**TASK REQUIREMENTS:** Your answer must be the lines from the one containing "The image size is (1389, 868)." through the last line below, copied exactly, with no pictures.

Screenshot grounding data
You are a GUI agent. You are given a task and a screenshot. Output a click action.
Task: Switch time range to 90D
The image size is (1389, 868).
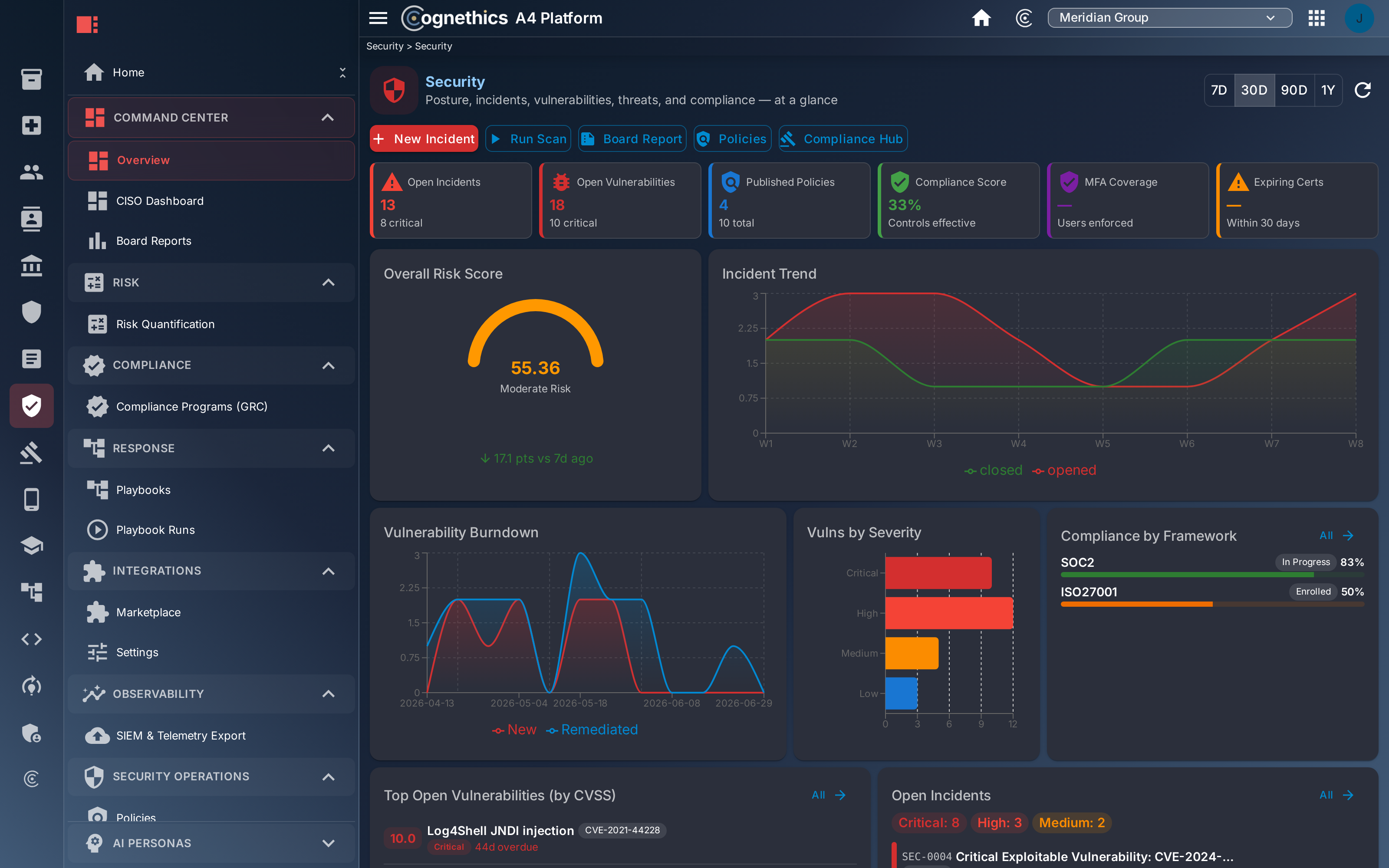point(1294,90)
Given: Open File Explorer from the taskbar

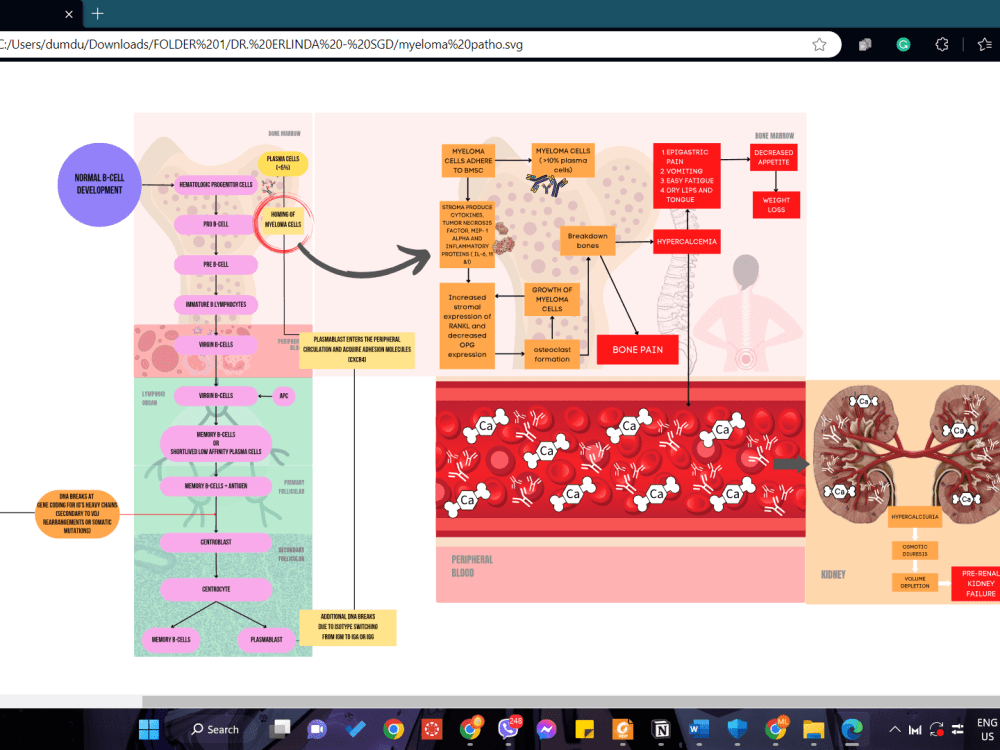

**SOLUTION TO THIS EXERCISE:**
The image size is (1389, 868).
point(1294,90)
Given: Open File Explorer from the taskbar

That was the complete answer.